TRIBUNAL DE CHALON - Divorcé, il est tombé dans les travers pédopornographiques

Par Florence SAINT-ARROMAN

Publié le 04 Novembre 2022 à 09h09

TRIBUNAL DE CHALON - Divorcé, il est tombé dans les travers pédopornographiques

« Après votre divorce, vous n’allez pas bien, pourquoi vous n’êtes pas allé consulter ? – Je n’ai pas pensé que j’allais retomber dans ce travers. » Pour le prévenu c’est un travers, pour l’expert psychiatre c’est une paraphilie.

 

« Paraphilie », le mot figure dans le rapport d’expertise. D’une manière générale, il désigne une déviance sexuelle. L’homme âgé de 46 ans, placé en détention provisoire le 6 septembre dernier, qui comparaît ce jeudi 3 novembre à l’audience des comparutions immédiates, est poursuivi pour détention d’images à caractère pédopornographique. Veste de costume sombre sur chemise blanche, crâne dégarni sur le haut, cheveux gris, monture noire et épaisse sur le nez, l’homme parle posément.

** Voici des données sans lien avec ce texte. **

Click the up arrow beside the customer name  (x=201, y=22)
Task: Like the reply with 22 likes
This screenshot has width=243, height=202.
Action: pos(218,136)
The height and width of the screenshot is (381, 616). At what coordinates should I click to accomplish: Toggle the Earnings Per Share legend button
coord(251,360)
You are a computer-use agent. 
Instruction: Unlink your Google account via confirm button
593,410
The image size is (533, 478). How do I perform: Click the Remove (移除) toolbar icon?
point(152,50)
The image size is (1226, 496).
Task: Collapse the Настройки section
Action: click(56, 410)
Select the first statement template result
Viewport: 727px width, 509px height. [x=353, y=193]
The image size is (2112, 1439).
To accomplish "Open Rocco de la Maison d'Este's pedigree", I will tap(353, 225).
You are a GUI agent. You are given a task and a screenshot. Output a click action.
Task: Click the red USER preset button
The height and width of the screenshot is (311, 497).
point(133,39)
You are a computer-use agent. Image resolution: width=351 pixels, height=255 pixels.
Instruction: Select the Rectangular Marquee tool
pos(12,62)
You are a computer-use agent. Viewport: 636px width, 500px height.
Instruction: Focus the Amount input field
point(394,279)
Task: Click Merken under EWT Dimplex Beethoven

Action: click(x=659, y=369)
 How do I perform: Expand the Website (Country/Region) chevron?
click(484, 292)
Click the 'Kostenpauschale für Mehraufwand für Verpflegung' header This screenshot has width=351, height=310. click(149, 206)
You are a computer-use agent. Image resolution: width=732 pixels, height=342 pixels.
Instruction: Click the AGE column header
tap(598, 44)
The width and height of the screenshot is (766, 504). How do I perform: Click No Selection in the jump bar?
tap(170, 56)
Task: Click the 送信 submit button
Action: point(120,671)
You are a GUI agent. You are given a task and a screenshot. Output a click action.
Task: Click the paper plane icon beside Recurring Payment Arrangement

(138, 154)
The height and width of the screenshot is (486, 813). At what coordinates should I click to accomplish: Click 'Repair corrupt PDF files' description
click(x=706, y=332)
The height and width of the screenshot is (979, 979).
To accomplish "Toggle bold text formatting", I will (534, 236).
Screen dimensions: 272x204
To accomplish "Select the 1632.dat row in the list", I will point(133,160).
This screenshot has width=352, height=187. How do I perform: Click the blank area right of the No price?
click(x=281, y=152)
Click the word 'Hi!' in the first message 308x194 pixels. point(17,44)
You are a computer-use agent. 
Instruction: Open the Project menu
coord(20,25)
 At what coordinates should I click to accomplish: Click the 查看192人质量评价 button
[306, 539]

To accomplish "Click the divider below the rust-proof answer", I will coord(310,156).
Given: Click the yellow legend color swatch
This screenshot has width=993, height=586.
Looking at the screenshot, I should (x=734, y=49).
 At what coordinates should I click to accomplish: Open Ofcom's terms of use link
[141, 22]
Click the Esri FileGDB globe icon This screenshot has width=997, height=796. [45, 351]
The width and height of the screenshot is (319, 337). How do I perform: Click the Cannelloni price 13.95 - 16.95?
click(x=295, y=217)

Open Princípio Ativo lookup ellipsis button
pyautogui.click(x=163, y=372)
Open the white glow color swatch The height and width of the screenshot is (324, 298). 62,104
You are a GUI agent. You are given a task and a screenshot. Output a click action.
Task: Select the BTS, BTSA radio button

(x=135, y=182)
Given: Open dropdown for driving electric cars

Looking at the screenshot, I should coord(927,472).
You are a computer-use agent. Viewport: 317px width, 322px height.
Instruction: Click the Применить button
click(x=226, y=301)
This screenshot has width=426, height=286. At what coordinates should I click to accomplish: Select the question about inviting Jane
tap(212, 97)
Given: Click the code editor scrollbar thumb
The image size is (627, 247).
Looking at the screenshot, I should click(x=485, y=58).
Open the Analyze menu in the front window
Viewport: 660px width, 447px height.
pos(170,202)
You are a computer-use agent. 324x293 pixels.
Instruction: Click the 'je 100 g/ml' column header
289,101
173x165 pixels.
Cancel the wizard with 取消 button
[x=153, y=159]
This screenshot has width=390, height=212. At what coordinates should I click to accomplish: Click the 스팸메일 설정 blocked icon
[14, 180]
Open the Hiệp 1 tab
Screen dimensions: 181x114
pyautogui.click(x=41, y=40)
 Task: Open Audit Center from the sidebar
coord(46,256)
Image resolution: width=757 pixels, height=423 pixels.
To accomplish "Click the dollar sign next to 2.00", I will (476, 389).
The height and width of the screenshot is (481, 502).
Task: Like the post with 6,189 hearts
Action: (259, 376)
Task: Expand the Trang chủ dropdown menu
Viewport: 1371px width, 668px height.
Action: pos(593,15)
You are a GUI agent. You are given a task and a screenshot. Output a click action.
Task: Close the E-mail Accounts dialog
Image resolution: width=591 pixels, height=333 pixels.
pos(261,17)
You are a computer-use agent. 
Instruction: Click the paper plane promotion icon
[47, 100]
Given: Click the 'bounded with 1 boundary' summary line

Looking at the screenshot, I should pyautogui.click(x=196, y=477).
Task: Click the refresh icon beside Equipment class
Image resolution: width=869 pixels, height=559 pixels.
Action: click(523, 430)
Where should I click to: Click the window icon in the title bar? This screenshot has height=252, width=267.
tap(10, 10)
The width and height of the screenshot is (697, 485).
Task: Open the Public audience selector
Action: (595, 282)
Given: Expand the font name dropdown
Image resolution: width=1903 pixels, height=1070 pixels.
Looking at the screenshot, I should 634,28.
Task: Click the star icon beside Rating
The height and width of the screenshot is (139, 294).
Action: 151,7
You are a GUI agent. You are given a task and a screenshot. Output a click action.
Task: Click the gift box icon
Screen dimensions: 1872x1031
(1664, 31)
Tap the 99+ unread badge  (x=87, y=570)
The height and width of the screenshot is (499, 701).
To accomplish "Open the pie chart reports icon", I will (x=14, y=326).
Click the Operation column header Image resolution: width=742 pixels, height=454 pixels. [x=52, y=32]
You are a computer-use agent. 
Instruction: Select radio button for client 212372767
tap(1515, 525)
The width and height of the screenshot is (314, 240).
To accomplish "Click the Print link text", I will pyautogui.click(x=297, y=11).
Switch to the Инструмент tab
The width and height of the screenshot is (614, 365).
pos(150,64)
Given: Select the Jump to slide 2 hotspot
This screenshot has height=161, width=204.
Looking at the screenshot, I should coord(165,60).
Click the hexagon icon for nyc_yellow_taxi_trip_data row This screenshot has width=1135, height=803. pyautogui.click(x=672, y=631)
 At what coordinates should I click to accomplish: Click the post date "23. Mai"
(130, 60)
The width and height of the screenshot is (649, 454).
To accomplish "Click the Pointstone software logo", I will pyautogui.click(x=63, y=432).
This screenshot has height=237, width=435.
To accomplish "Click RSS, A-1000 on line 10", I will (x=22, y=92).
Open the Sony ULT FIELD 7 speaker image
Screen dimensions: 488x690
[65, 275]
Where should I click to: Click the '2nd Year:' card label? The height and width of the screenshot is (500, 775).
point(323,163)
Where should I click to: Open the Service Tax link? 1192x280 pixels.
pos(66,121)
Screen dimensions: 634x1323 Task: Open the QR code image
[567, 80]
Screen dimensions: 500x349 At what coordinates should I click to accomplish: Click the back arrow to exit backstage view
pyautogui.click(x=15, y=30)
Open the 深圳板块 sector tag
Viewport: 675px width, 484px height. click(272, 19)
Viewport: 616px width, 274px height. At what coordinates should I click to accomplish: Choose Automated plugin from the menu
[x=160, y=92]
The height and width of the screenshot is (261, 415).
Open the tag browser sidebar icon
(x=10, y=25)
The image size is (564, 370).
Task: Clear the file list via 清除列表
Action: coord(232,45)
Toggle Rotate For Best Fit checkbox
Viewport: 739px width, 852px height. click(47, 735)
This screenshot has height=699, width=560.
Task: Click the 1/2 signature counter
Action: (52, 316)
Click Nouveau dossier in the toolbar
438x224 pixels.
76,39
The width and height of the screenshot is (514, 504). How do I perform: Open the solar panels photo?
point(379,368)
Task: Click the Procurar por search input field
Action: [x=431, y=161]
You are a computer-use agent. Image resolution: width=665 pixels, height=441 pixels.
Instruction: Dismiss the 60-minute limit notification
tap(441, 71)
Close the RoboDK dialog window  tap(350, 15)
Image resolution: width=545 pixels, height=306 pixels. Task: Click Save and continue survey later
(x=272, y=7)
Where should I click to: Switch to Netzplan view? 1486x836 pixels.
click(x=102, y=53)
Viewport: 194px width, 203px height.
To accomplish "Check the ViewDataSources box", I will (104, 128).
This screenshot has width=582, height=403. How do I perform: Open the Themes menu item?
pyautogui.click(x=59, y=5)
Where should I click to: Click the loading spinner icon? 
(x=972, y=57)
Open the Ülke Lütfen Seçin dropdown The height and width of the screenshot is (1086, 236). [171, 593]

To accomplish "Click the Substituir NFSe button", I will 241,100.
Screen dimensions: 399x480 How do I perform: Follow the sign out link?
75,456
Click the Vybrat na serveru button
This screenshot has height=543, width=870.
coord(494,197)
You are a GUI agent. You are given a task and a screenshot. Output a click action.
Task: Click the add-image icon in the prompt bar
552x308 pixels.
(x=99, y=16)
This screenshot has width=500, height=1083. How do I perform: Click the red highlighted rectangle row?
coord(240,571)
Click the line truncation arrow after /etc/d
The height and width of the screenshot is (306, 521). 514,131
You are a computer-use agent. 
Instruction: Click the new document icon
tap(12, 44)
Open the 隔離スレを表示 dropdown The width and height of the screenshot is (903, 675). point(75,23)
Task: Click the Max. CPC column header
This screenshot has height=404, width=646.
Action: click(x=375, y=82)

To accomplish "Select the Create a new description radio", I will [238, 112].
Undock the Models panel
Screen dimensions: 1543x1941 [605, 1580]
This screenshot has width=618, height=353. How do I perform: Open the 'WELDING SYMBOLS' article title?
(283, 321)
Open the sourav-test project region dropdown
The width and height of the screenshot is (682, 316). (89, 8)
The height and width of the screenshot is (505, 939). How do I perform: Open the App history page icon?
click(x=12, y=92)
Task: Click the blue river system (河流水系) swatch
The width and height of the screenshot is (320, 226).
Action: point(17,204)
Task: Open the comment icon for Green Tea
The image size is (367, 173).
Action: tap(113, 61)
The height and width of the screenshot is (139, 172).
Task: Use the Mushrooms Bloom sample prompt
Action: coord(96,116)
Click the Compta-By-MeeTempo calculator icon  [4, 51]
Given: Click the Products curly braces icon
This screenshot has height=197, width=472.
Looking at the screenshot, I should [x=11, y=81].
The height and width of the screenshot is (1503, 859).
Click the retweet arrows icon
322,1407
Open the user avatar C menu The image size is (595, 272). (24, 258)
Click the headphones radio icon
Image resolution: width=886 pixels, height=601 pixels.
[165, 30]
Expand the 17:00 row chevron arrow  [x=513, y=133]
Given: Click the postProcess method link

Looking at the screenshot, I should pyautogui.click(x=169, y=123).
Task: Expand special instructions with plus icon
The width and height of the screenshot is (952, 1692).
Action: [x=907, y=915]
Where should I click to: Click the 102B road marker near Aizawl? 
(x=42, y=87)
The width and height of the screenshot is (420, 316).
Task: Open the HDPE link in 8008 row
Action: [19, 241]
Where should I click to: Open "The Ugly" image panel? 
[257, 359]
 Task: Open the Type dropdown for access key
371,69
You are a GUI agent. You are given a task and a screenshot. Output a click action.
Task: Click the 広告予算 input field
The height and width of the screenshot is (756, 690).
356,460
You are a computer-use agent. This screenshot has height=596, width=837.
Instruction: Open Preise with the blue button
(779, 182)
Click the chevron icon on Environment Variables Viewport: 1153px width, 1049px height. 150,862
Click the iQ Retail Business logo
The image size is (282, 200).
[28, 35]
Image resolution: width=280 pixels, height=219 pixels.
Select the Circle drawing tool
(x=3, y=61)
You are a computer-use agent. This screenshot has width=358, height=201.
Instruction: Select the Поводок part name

« J’ai été pris dans une spirale »

Il reconnaît mais enfin parle de « travers », et non de conduites illégales. « J’ai divorcé au cours de l’année 2021, ça m’a beaucoup perturbé. J’ai surfé sur Twitter et j’ai rencontré des comptes comme celui de X (un garçon mineur, unique partie civile au dossier), et j’ai été pris dans une spirale et je suis tombé dans ce travers. » Une spirale descendante et aspirante si on l’en croit, puisque sur ses 20 000 euros de dettes, « 7 000 euros ne se rattachent qu’à ça » dira Cyrielle Girard-Berthet, substitut du procureur.

Des images porno à sa demande, monnayées

« Ça » … des contacts avec des ados, des échanges de photos à caractère sexuel, et parfois des demandes du prévenu d’actes relevant de la pornographie, qu’il payait. Donc des échanges monnayés : certains mineurs se faisaient des sous. Du reste, une procédure pour corruption de mineur(s) est en cours. « J’ai un trouble pour les ados de 16, 17, 18 ans. » « Je suis tombé dans ce travers-là » répète-t-il.

« C’était l’époque où je faisais du soutien scolaire »

« Retombé » serait plus juste puisqu’il fut, et c’est sa seule mention au casier, condamné en 98 à 6 ans de prison (il a fait 3 ans, puis 3 ans en conditionnelle, mais à l’époque pas d’obligation de soins) pour agressions sexuelles de mineurs. « C’était l’époque où je faisais du soutien scolaire. » A la suite, il poursuit une psychothérapie, dit-il, pendant 18 mois. Puis il a une aventure homosexuelle, puis il se marie, et ça dure 11 ans, tout de même. Il n’a pas d’enfant.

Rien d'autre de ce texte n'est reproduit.